1. Academic Validation
  2. NMT1 sustains ICAM-1 to modulate adhesion and migration of tumor cells

NMT1 sustains ICAM-1 to modulate adhesion and migration of tumor cells

  • Cell Signal. 2023 Jun 1;110739. doi: 10.1016/j.cellsig.2023.110739.
Hong Wang 1 Xin Xu 2 Yikun Wang 2 Xiangfei Xue 2 Wanxin Guo 2 Susu Guo 2 Shiyu Qiu 2 Jiangtao Cui 3 Yongxia Qiao 4
Affiliations

Affiliations

  • 1 School of Public Health, Shanghai Jiao Tong University School of Medicine, Shanghai 200025, China.
  • 2 Shanghai Institute of Thoracic Oncology, Shanghai Chest Hospital, Shanghai Jiao Tong University School of Medicine, 200030, China.
  • 3 Department of Thoracic Surgery, Shanghai Chest Hospital, Shanghai Jiao Tong University School of Medicine, 200030, China.
  • 4 School of Public Health, Shanghai Jiao Tong University School of Medicine, Shanghai 200025, China; The International Peace Maternity and Child Health Hospital, School of Medicine, Shanghai Jiao Tong University, Shanghai 200030, China.

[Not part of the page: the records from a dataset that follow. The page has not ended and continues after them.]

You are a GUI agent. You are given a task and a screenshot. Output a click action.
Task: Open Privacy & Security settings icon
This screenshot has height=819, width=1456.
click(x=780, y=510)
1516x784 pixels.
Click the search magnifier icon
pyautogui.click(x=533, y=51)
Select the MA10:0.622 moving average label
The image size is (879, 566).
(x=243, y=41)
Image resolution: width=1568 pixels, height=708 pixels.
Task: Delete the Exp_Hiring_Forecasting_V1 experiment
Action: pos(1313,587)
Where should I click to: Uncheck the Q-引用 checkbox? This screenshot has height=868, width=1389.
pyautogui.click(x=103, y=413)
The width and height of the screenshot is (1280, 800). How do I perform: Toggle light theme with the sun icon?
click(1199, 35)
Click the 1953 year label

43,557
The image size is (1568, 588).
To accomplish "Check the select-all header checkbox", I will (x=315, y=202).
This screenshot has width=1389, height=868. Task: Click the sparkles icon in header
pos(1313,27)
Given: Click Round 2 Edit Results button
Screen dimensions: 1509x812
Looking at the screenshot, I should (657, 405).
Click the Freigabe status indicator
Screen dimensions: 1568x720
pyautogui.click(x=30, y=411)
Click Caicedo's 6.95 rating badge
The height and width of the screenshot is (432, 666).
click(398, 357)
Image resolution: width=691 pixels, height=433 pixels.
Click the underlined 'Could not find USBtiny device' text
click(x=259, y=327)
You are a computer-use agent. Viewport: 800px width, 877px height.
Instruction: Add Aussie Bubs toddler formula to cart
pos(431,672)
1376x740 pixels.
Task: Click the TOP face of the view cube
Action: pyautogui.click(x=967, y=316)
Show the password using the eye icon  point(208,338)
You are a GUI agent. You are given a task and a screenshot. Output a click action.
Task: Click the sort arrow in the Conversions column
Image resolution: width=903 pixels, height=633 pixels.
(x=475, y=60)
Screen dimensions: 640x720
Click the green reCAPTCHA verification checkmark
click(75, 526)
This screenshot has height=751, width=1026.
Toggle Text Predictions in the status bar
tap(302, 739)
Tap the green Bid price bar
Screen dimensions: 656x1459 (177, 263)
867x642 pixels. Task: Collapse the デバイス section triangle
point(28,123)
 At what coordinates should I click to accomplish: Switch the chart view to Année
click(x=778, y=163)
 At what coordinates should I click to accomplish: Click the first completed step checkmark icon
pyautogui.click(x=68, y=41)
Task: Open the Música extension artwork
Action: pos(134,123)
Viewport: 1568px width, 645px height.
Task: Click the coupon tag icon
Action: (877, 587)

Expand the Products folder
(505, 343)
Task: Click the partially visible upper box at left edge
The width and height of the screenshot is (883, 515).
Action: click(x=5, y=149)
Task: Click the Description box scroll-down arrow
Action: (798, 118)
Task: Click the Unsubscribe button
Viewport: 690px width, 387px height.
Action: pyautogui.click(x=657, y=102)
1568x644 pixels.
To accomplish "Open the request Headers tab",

Electronic address: yongxia.qiao@shsmu.edu.cn.
Abstract

Protein modifications have significant effects on tumorigenesis. N-Myristoylation is one of the most important lipidation modifications, and N-myristoyltransferase 1 (NMT1) is the main Enzyme required for this process. However, the mechanism underlying how NMT1 modulates tumorigenesis remains largely unclear. Here, we found that NMT1 sustains cell adhesion and suppresses tumor cell migration. Intracellular adhesion molecule 1 (ICAM-1) was a potential functional downstream effector of NMT1, and its N-terminus could be N-myristoylated. NMT1 prevented ubiquitination and Proteasome degradation of ICAM-1 by inhibiting Ub E3 Ligase F-box protein 4, which prolonged the half-life of ICAM1 protein. Correlations between NMT1 and ICAM-1 were observed in liver and lung cancers, which were associated with metastasis and overall survival. Therefore, carefully designed strategies focusing on NMT1 and its downstream effectors might be helpful to treat tumors.

Keywords

Adhesion molecule; Cell adhesion; Cell migration; N-myristoylation; Protein modifications.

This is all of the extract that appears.